Social investing occurs through the FirstRand Foundation, FirstRand Empowerment Foundation, FirstRand Staff Assistance Trust and, additionally, directly through the franchise businesses.
The group’s systemic social investing strategy is designed to confront the root causes of South Africa’s social ills, and develop new scalable and replicable models for development. The initial portfolio of areas supported by the foundations was broad. The group is acutely aware that an economy cannot hope to grow without an educated workforce. In response, over the past few years the foundations have shifted the bulk of their attention to systemic education initiatives, on which they spent R243 million in 2018 (2017: R284 million). The group’s education programmes cover the whole education continuum from early childhood development (ECD) to primary and secondary schooling, tertiary education and workplace readiness, with the aim to increase employability and productive livelihoods.
The FirstRand social investing ecosystem
- Original established as the Southern Life Foundation in 1988; changed to the FirstRand Foundation in 1998.

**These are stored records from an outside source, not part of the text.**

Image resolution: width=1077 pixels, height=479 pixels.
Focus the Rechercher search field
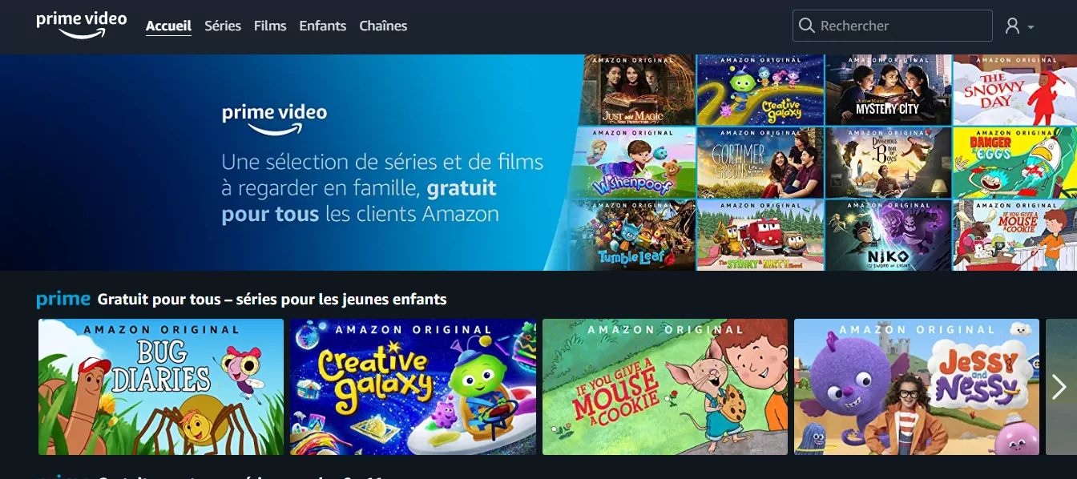[x=893, y=26]
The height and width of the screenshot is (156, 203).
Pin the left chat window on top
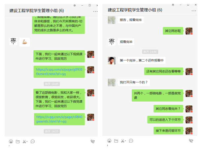[75, 5]
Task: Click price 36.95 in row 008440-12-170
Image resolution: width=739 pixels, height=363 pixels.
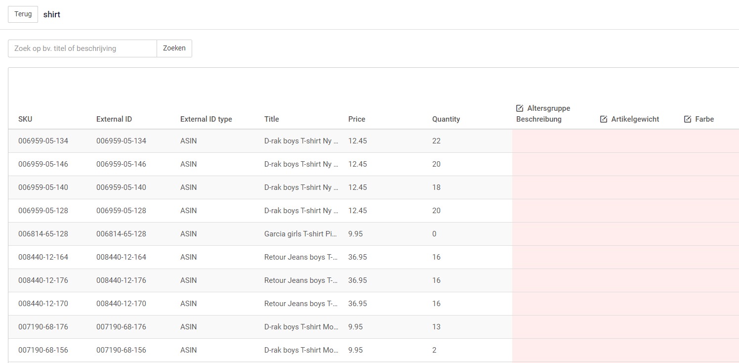Action: (358, 304)
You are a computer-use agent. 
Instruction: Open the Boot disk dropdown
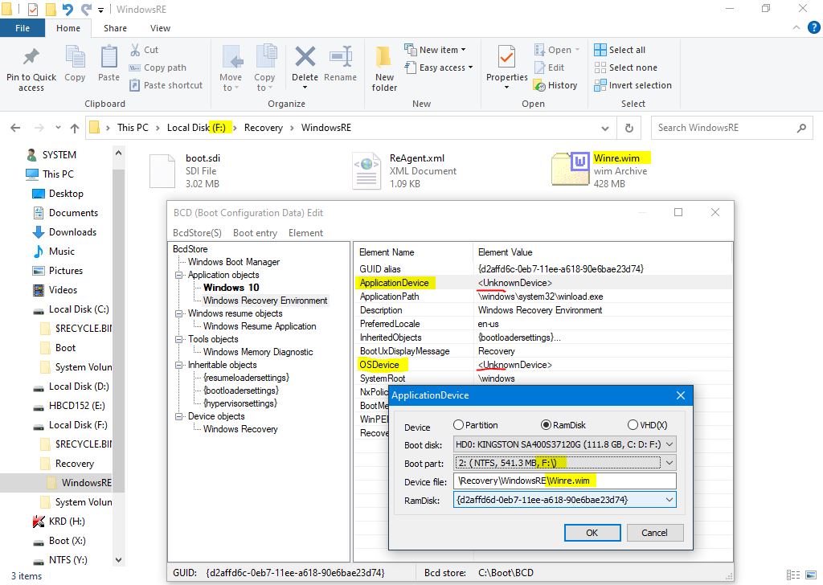coord(669,444)
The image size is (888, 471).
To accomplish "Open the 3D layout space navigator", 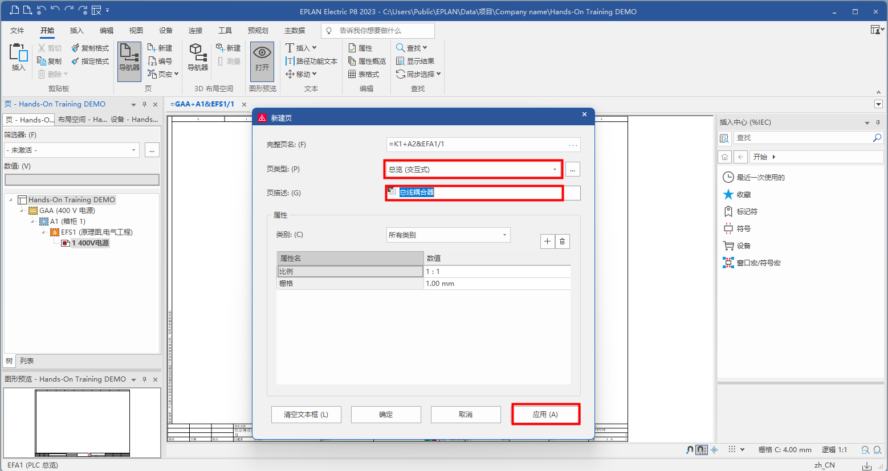I will (x=197, y=57).
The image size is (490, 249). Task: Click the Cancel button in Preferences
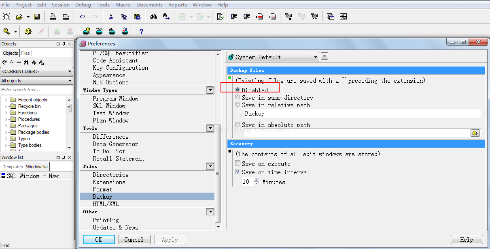(x=134, y=239)
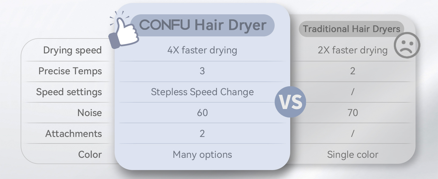Click the CONFU attachments value 2
The image size is (438, 179).
(x=202, y=134)
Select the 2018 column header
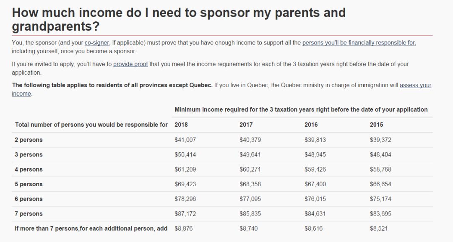This screenshot has height=242, width=453. pos(181,125)
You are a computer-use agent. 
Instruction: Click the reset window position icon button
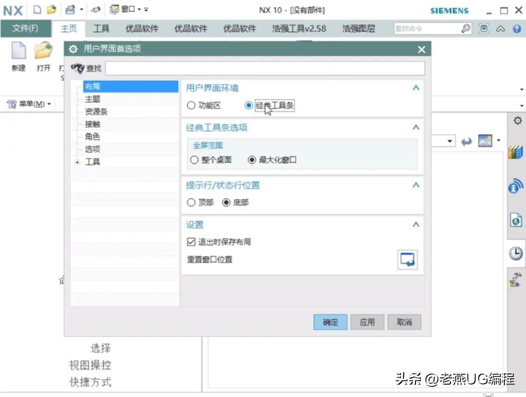(x=407, y=259)
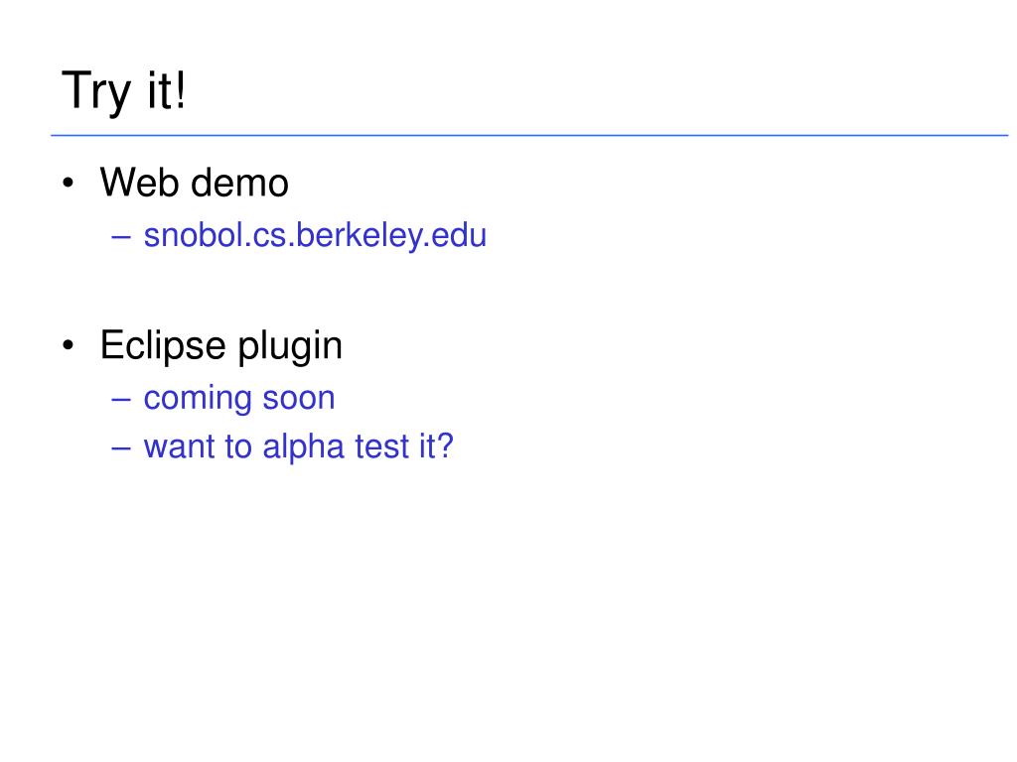Click bullet dot before "Web demo"
This screenshot has width=1017, height=762.
tap(69, 183)
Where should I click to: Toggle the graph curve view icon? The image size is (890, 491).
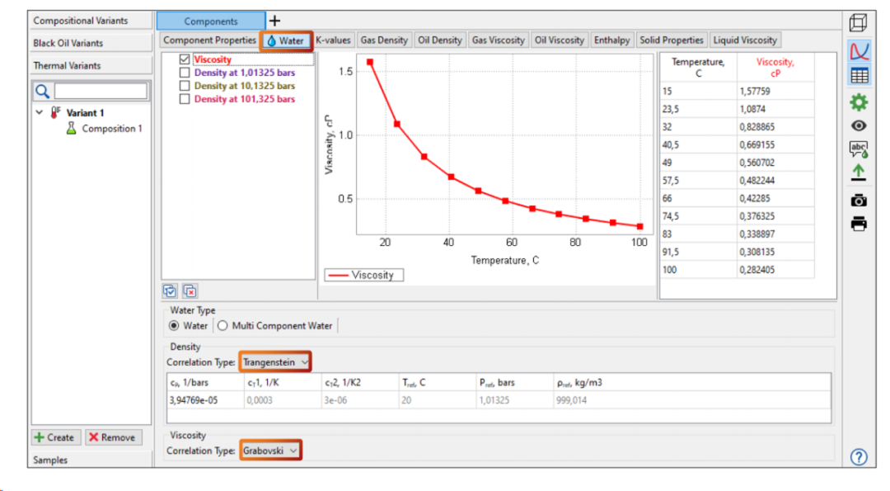point(858,51)
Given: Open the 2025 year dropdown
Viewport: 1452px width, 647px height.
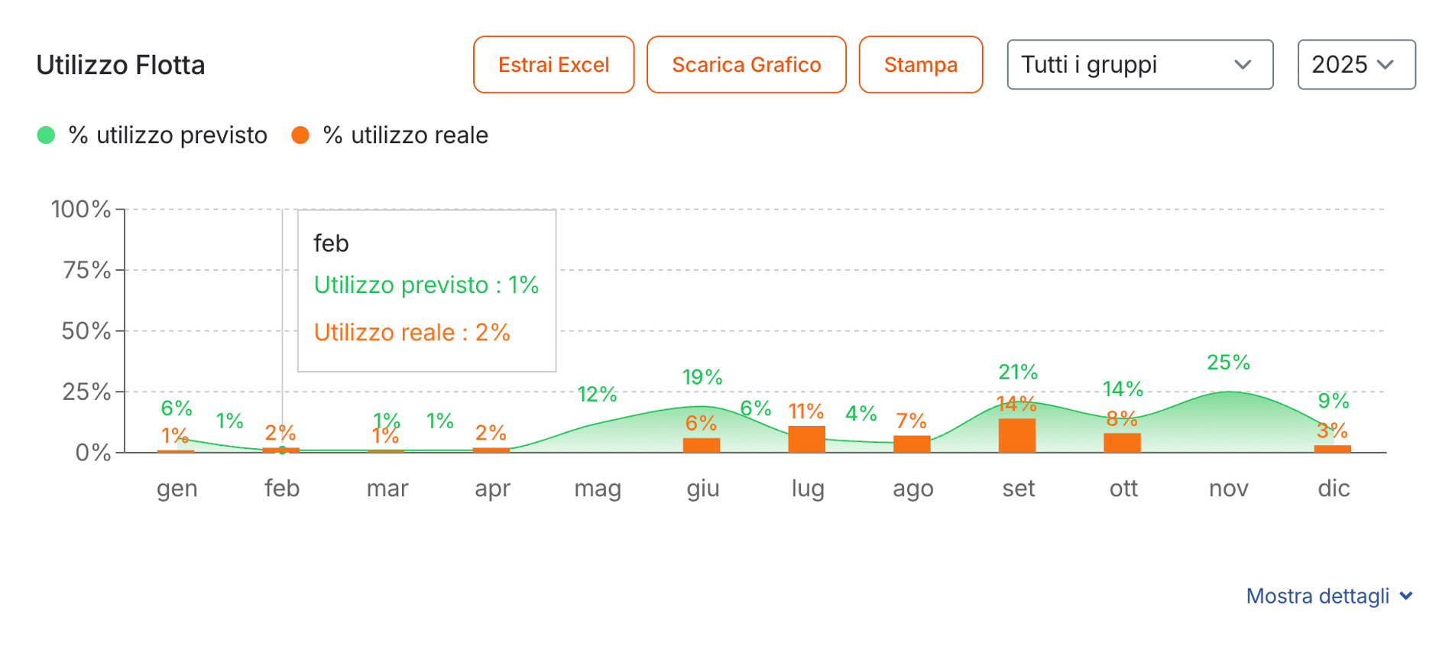Looking at the screenshot, I should 1356,65.
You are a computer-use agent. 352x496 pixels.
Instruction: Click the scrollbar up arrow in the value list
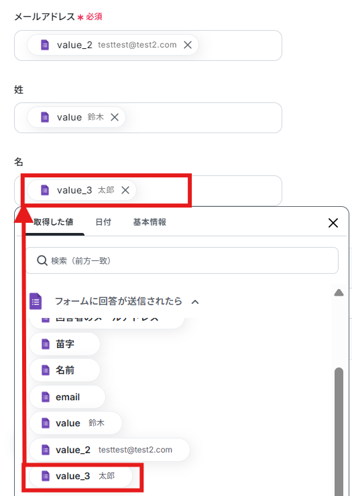[x=339, y=293]
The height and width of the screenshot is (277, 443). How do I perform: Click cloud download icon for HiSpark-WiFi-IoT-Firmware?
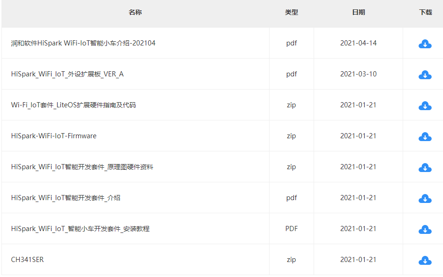tap(425, 137)
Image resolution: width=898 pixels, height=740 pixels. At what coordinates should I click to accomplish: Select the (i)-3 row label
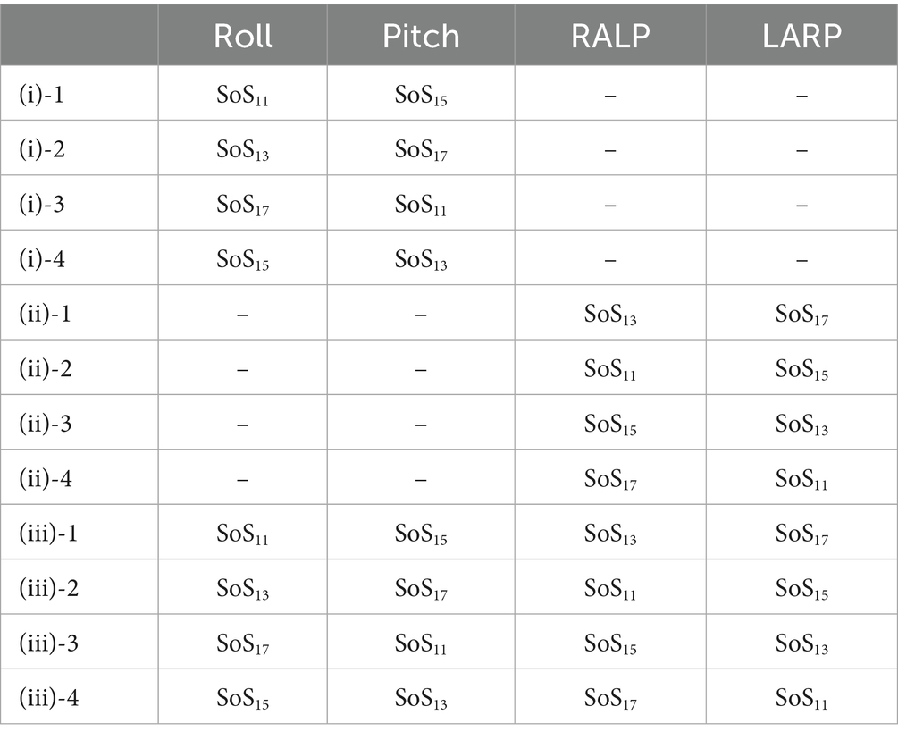(41, 204)

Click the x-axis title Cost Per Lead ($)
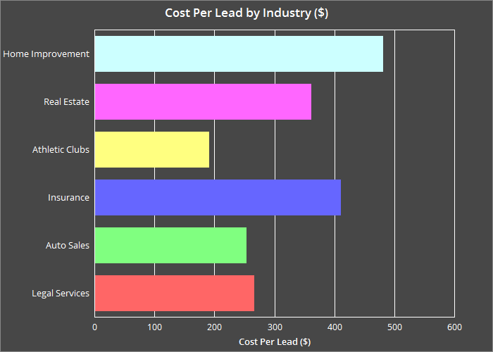275,342
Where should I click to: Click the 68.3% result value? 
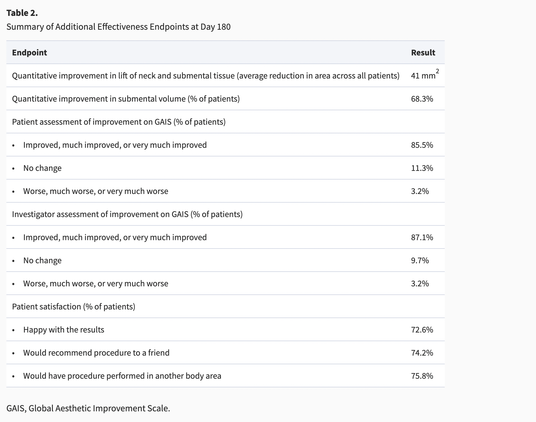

- In terms of SARS regulations, the FRF Trust is required to distribute at least 50% of all funds received by way of donation (i.e. firstrand’s 1% NPAT)) within 12 months of the end of the year in which the donation was received; in addition , investment income earned by the trust must be spent within five years of earning it. As FREF is financed through dividend income (and not via a donation), it does not face spending requirements of this sort.